By 2025, the effective interest rate paid on government borrowing will rise from 2.2% in 2022 to 3.8% as bonds are refinanced or new ones are issued. This will prove very expensive for governments around the world, who will have to spend $2.80 trillion on interest, more than double the 2022 level. This will cost an additional 1.2% of GDP, diverting resources from other forms of public spending or requiring tax rises. The US is particularly exposed on this measure – half of US debt must be refinanced by October 2025.

 Ongoing annual deficits mean debts will continue to rise, reaching $77.2 trillion by 2025. The global debt burden will rise from 78% of GDP today to 79% in 2025. Over the next three years, the global average debt per person will rise by another $2,025 to $15,550.

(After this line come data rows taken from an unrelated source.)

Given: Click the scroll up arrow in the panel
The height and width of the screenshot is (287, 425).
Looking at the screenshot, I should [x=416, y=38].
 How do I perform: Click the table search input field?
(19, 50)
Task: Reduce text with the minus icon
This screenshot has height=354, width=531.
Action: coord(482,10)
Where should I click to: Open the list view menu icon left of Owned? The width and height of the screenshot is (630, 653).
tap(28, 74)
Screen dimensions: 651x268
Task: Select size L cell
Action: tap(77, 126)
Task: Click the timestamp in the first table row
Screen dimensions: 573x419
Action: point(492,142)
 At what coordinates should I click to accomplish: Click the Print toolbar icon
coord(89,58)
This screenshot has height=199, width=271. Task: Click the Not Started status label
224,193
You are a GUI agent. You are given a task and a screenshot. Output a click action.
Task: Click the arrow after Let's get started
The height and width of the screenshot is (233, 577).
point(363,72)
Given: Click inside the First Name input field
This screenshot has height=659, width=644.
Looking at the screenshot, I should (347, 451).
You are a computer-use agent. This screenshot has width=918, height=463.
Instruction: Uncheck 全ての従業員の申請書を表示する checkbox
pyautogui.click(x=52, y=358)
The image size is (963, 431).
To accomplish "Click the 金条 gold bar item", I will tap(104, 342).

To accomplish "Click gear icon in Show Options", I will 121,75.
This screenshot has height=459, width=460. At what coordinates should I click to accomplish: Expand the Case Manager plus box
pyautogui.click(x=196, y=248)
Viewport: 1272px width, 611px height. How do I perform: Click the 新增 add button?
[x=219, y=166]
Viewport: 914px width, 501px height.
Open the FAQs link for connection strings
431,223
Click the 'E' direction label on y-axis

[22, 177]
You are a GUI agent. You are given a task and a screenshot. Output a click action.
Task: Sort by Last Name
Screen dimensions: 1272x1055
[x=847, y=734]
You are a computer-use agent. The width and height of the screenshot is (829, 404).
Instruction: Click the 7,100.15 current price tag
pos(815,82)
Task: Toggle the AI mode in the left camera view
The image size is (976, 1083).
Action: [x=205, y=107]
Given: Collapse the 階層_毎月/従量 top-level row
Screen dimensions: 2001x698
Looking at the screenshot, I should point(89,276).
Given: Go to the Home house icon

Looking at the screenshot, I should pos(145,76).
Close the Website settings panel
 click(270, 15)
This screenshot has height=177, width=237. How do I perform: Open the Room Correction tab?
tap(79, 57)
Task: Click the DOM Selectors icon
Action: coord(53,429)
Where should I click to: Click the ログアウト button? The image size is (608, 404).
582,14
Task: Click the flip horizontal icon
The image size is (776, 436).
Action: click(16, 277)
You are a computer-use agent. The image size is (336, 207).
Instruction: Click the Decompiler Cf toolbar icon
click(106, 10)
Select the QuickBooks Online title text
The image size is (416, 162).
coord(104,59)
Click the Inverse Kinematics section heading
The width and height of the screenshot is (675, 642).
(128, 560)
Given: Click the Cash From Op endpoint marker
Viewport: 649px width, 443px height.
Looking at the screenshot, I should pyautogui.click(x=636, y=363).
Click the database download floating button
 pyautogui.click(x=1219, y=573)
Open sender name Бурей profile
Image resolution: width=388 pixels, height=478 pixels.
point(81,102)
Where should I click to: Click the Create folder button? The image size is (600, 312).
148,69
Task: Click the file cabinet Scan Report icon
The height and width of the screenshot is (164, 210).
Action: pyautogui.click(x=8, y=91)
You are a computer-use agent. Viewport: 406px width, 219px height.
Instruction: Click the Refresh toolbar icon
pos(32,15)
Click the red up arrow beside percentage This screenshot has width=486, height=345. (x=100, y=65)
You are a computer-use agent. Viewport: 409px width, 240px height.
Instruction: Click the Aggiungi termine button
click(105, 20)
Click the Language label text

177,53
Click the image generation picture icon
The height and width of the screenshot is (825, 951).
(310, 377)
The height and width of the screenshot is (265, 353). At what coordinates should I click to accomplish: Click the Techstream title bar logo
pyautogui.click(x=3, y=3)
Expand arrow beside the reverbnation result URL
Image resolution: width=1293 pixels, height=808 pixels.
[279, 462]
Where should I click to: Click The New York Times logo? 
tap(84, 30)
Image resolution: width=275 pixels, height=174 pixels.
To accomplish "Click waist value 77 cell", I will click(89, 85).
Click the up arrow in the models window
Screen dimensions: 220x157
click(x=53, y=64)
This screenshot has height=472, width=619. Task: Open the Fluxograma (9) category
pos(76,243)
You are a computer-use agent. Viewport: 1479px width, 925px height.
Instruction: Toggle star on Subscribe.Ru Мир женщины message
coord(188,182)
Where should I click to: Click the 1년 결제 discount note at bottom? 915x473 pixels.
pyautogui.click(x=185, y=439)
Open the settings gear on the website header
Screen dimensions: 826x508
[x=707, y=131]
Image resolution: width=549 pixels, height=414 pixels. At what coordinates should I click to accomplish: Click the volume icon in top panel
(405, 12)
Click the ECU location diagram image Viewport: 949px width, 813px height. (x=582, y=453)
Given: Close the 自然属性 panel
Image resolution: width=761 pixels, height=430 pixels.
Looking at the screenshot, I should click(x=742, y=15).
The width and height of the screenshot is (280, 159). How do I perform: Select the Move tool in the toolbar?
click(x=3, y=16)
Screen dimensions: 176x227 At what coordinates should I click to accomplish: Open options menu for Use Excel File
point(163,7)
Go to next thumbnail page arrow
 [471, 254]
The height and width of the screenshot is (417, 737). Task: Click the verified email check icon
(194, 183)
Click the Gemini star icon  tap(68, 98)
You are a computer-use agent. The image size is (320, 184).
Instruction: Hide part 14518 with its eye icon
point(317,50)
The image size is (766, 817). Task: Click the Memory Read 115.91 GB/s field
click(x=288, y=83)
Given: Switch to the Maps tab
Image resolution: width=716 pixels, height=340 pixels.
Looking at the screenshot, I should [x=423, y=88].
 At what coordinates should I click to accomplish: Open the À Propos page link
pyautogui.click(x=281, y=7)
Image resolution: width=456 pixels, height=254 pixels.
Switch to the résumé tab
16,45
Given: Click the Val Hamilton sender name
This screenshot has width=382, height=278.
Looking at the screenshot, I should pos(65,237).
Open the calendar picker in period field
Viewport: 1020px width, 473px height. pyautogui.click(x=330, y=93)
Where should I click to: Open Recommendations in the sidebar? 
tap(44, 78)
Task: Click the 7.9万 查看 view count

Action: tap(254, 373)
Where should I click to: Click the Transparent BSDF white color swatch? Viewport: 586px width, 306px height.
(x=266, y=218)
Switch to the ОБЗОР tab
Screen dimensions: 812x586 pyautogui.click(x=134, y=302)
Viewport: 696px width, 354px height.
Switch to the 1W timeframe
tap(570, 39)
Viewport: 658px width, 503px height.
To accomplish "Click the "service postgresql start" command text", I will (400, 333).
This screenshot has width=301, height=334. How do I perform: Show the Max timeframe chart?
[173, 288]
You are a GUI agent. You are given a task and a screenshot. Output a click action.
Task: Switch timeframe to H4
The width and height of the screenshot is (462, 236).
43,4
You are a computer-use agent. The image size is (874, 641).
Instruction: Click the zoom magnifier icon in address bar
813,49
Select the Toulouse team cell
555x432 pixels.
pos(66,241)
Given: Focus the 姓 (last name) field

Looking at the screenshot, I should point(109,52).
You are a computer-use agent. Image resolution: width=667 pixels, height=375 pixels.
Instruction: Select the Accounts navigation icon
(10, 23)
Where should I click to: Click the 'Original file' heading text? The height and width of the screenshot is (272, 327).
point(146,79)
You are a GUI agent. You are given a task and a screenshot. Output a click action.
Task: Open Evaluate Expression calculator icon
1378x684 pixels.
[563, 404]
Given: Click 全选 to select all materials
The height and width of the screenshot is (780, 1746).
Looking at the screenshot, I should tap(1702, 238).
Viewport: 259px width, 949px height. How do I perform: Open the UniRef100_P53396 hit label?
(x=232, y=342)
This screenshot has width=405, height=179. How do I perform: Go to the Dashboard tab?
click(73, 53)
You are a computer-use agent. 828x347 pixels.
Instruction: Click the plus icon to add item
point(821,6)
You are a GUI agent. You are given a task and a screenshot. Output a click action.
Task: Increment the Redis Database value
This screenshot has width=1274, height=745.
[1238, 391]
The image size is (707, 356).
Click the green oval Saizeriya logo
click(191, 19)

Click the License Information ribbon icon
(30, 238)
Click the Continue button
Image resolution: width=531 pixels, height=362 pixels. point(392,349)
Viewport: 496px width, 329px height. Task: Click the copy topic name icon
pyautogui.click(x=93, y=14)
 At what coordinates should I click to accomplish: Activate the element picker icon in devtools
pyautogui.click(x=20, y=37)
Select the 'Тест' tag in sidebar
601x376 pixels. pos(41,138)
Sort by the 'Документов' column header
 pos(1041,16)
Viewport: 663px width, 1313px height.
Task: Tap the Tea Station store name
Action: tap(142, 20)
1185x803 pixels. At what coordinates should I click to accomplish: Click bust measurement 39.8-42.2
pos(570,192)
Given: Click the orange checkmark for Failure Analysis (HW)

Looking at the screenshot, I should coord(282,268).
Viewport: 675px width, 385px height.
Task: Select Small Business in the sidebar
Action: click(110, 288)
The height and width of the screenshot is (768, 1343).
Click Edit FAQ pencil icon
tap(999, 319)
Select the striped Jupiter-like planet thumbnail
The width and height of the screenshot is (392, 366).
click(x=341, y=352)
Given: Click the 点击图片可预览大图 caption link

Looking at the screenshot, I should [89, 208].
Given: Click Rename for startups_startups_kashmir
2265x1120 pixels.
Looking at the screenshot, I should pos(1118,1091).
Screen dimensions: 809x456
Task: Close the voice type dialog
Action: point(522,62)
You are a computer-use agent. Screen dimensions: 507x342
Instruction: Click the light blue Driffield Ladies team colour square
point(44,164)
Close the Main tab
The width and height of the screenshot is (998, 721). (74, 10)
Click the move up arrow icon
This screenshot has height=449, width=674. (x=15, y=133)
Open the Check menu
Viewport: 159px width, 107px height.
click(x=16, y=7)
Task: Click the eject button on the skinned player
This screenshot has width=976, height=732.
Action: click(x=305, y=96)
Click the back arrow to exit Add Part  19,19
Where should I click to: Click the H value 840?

Jim Cielinski, Global Head of Fixed Income at Janus Henderson, said: The level of government debt and how much it costs to service really matter to society, affecting decisions on taxation and public spending and raising questions of generational fairness. Since the Global Financial Crisis, governments have borrowed with astonishing freedom. Near-zero interest rates and huge quantitative easing (QE) programmes by central banks have made such a large expansion in government debt possible, but bondholders are now demanding higher returns to compensate them for inflation and rising risks, and this is creating a significant and rising burden for taxpayers. The transition to more normal financial conditions is proving a painful process.

We expect the global economy to weaken markedly in the months ahead, and for inflation to slow more than most expect. The market expects the world economy to have a relatively soft landing i.e. a slowdown in growth, but no outright contraction, except in a handful of national economies.

We believe this is incorrect, although the sheer volume of debt owed by governments, corporates and individuals nevertheless means that rates do not need to climb as far as in the past to have the same effect. The interest rate tightening cycle is nearing its end.

 Investors stand to benefit. Bonds of all maturities are likely to see yields fall in the year ahead, meaning prices will rise. Short-dated bonds offer higher yields at present because they are more closely connected to central bank policy rates. This is good for those wanting income and tolerating lower risk, but they will see less capital appreciation. The scope for capital gains is significantly greater for longer-dated bonds which we expect to perform very well in the next year as the economy comes under pressure.”